L. Randall Wray | February 24, 2012
(cross posted at EconoMonitor)
Guess which US bank holds assets equal to a fifth of US GDP.
Now guess what percent of its assets have extremely long maturities, greater than ten years: a) 10%; b) 20%; c) 30%; d) 40%; e) 50%.
Answer: The Fed, and e) 50% of its assets have ten years or more to maturity.
Recap. The global financial crisis (GFC) began about four years ago. The Fed pulled out all the stops to save the biggest banks. As I discussed previously the Fed engaged in “deal-making” designed to protect creditors of failing banks, and used Section 13(3) to create Special Purpose Vehicles that engaged in legally questionable lending and asset purchases to save banks and shadow banks. Four years later, the Fed’s balance sheet is still humongous and it is even increasing its interventions in recent weeks through loans to foreign central banks.

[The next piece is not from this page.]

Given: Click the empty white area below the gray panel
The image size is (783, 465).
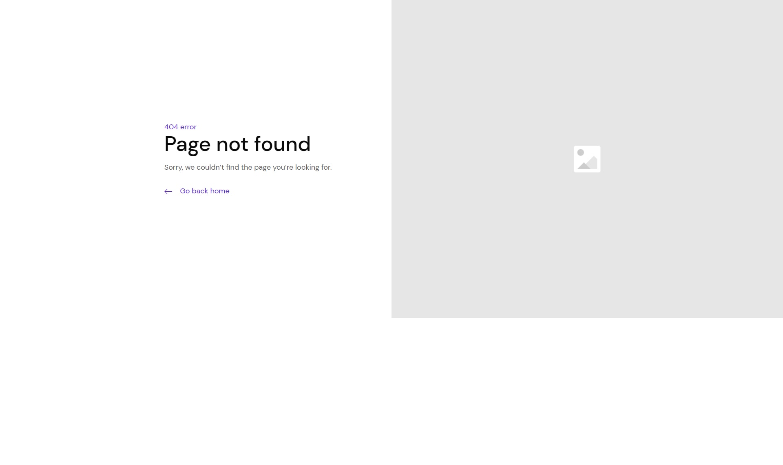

A recent speech by Herve Hannoun at the Bank for International Settlements, “Monetary policy in the crisis: testing the limits of monetary policy” (link below) shows that ramping up the role for central banks has taken place all over the world. Indeed, in emerging market economies, the central banks have assets equal to 40% of GDP. In large part that is due to accumulation of foreign currency reserves among countries like China and Brazil–a topic beyond the scope of this blog. But the intervention by central banks during this GFC is entirely unprecedented–and is starting to worry most observers, who are asking when, or if, this will ever end.

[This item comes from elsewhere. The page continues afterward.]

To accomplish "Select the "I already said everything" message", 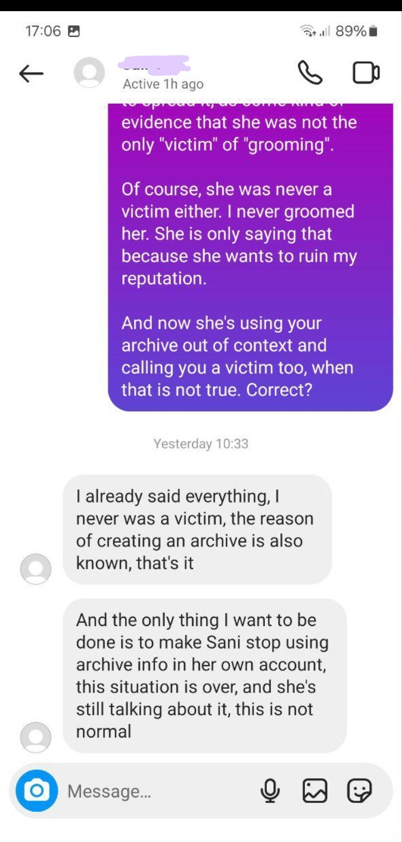I will click(x=198, y=530).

Graph 1: Central bank assets, and as share of GDP
Graph 2: Maturity of assets
You can find the BIS report here.
To be sure, I do not share the worry of the BIS and many other commentators that the central bank expansions will cause inflation. My worry is this: the “too big to fail” (or as my colleague Bill Black calls them “systemically dangerous”) institutions have learned that no matter what they do, they will be saved and their top management will never be punished. continue reading…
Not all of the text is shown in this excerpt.